1-(1/3)[1-(1/3)^n]/(1-1/3)

1-(1/2)[1-(1/3)^n]

1/2+1/2(1/3)^n

That is, equation (2) is established.

Thus equation (1) is established, i.e.

a1a2...an<2n!
Anonymous users2024-02-01

See ** for details.

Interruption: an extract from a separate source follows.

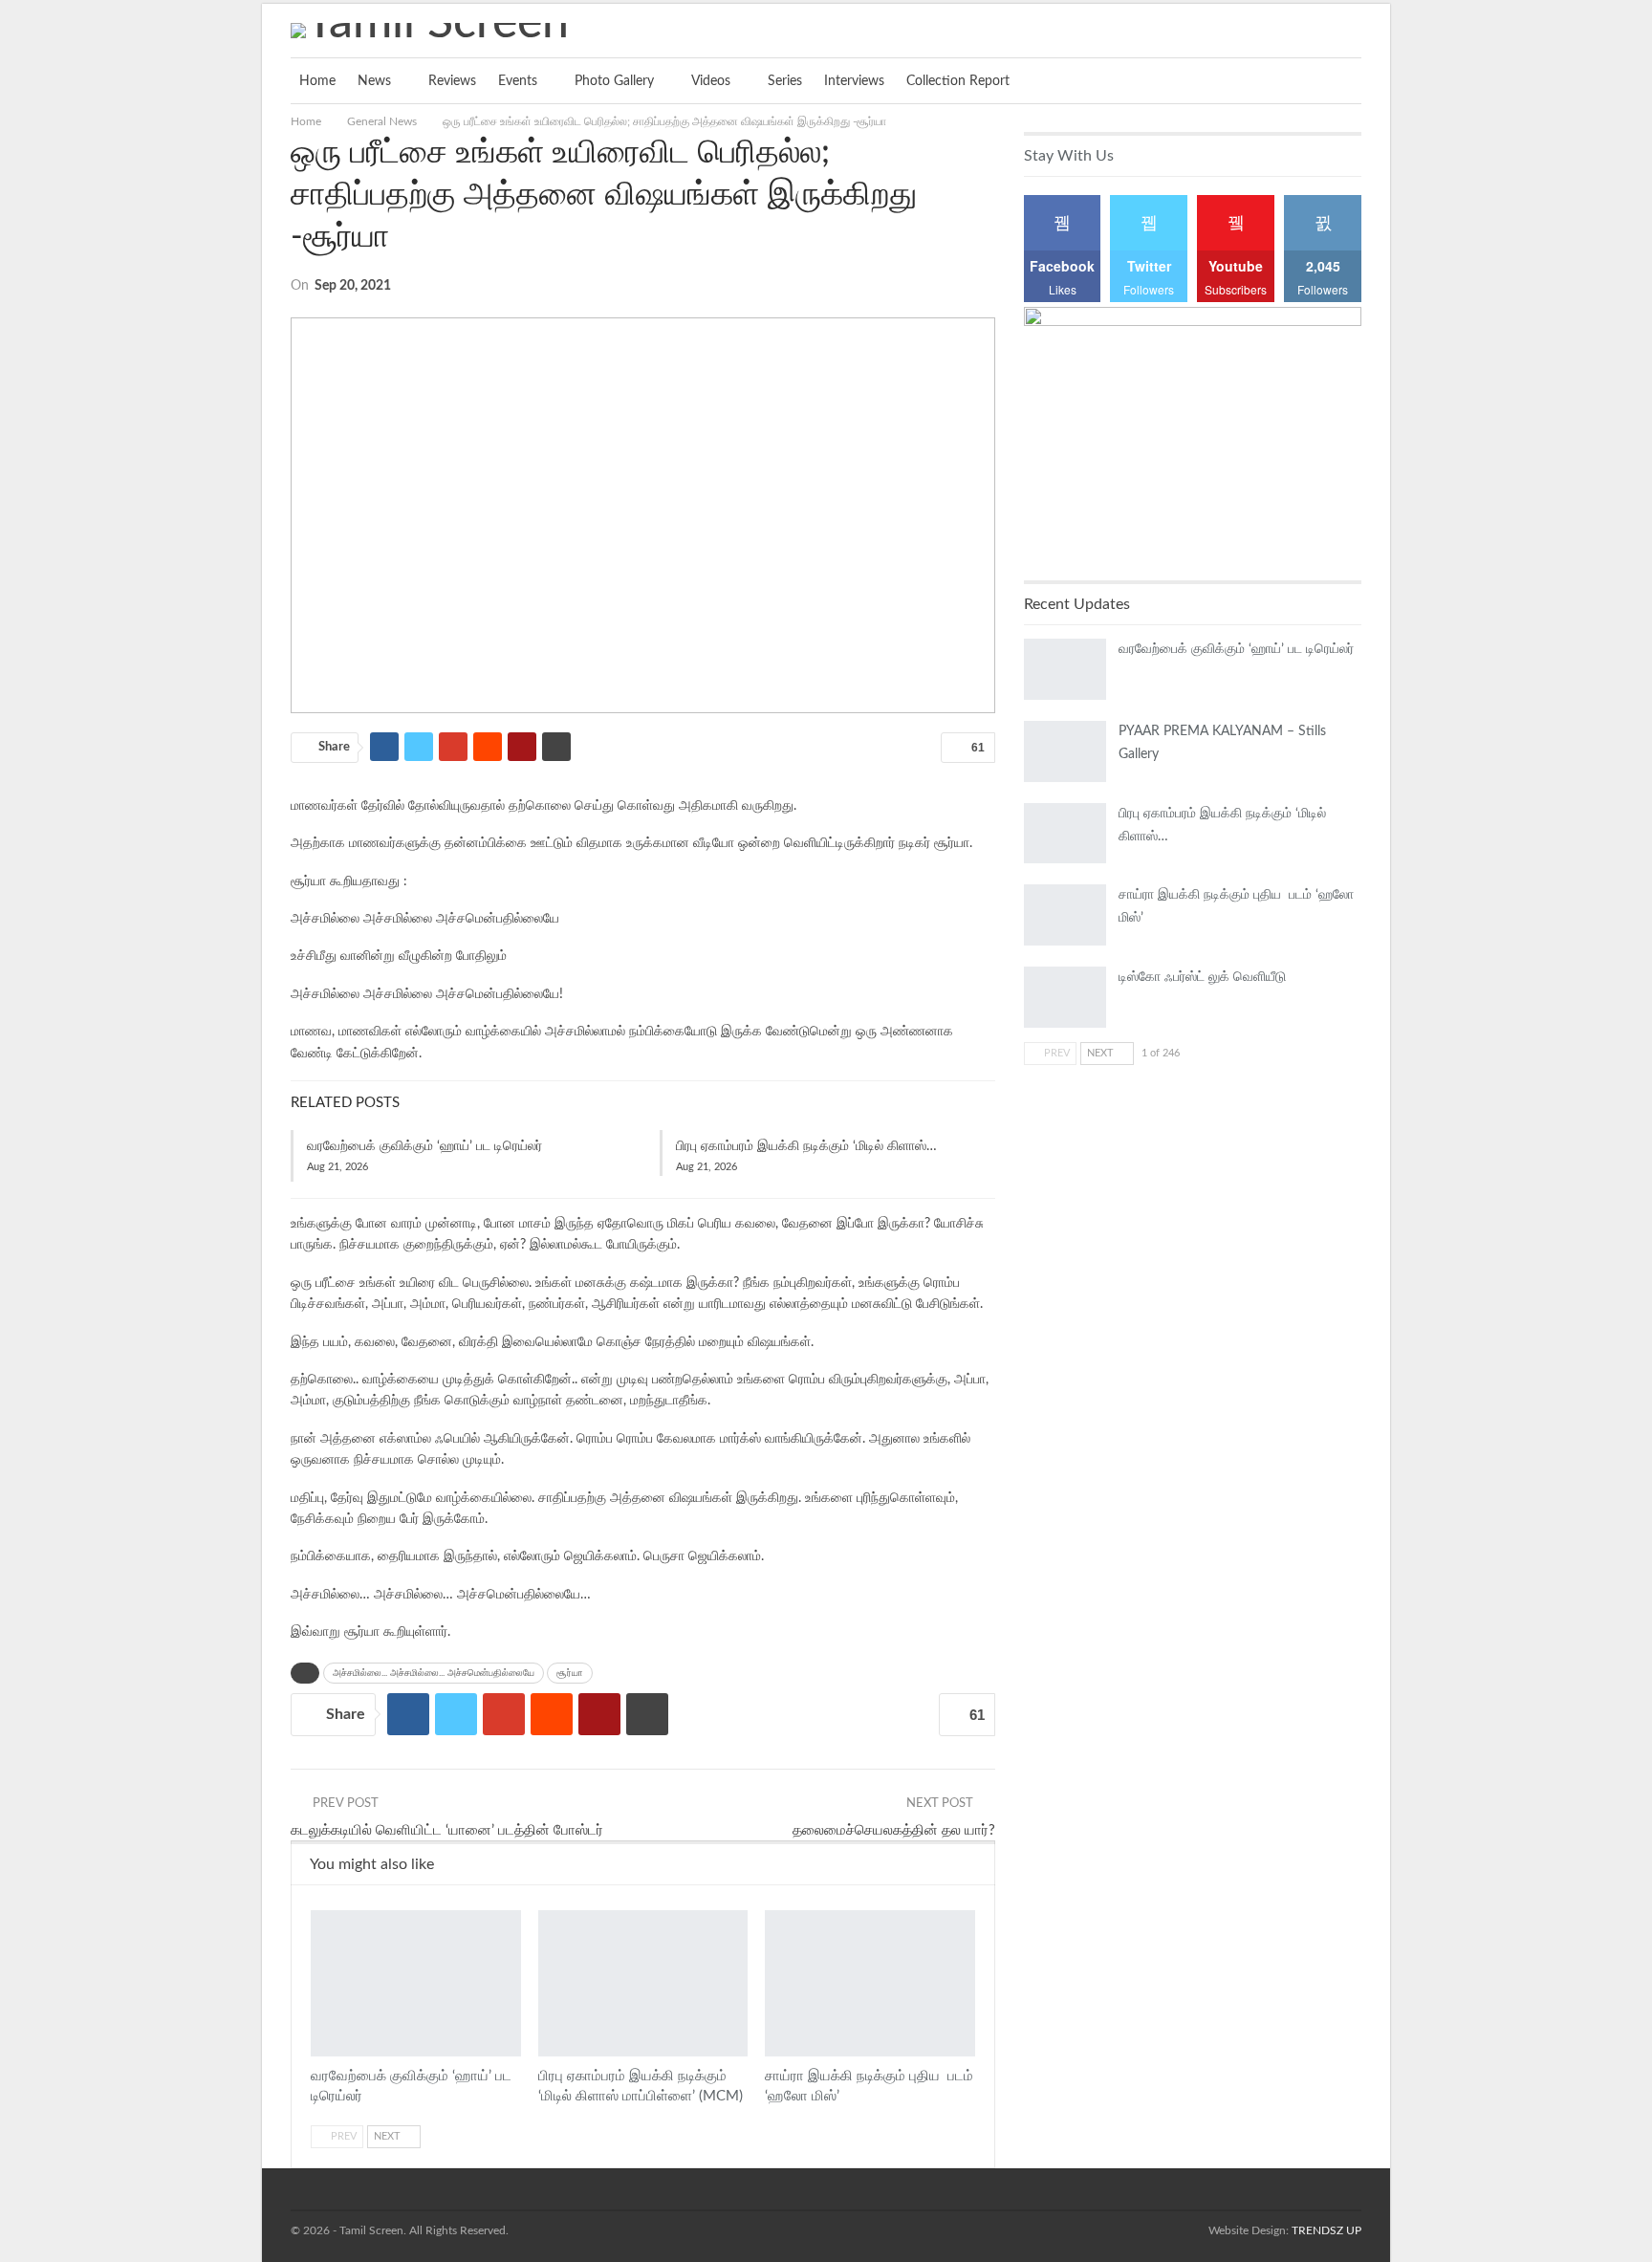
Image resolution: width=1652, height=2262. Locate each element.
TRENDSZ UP (1326, 2230)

I've made the first two questions, hehe.
Anonymous users2024-01-31

(1) First of all, count down the two sides: 1 (an*n)=1 3*+2 3;

Then the undetermined coefficient method, let a number a such that there is n (an) + a = 1 3*, and we get -2 3 * (a) = 2 3, that is, a = -1;

Remembering bn=n (an)-1, then there is b1=-1 3 is not zero, so the sequence is a series of numbers with 1 3 as the common ratio, and the first term is -1 3.

bn=-1 3(1 3) (n-1)=-(1 3) n, so an=n*(3 n) [(3 n-1)].n=1,2,3...

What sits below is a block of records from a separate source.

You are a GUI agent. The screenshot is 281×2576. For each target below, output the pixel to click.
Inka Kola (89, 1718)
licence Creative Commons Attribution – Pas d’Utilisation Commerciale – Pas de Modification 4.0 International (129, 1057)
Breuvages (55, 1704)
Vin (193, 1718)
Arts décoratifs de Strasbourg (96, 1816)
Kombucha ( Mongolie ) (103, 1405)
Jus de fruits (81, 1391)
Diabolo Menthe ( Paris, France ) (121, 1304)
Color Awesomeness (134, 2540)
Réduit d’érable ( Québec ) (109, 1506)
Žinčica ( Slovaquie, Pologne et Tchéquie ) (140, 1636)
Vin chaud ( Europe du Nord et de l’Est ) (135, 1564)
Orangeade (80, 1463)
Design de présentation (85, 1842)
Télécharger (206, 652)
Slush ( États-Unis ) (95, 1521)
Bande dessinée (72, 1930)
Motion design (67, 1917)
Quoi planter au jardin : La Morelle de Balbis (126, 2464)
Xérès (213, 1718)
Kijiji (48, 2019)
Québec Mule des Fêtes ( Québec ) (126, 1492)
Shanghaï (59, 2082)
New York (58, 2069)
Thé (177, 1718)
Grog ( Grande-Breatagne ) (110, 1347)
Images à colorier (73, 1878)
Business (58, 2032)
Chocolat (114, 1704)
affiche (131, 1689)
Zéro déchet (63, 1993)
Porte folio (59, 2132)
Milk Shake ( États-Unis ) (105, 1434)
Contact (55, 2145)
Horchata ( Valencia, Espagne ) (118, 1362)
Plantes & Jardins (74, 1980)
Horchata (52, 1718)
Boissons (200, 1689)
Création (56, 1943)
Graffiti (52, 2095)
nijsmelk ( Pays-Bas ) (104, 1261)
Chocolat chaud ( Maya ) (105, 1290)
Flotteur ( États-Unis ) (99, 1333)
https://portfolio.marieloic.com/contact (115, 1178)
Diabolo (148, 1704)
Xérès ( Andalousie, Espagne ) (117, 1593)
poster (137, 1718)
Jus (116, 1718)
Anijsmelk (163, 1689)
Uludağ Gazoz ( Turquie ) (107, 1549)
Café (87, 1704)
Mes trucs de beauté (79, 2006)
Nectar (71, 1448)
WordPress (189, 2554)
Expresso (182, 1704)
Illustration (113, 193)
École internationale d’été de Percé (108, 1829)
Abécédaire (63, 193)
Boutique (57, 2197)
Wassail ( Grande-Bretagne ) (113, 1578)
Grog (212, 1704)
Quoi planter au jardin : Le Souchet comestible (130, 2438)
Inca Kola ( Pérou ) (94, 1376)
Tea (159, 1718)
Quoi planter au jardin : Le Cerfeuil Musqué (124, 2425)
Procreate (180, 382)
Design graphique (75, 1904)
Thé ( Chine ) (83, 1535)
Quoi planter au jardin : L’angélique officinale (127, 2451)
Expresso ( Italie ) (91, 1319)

2) First, there is 1-1 (3 n)=n an, and the two sides have [1-1 3]*[1-1 (3 2)]*1-1 3 n]=n!/(a1*a2*..

an), if true, there is [1-1 3]*[1-1 (3 2)]*1-1 3 n]>1 2, and mathematical induction proves: [1-1 3]*[1-1 (3 2)]*

1-1/3^n]>1-（1/3+1/3^2+..1 3 n) (this is the proof part, the proof is quite simple, so it is omitted) = 1-1 3 (1-1 3 n) (1-1 3) = 1 2 + 1 2 * (1 3 n) > 1 2, so the conclusion is valid!!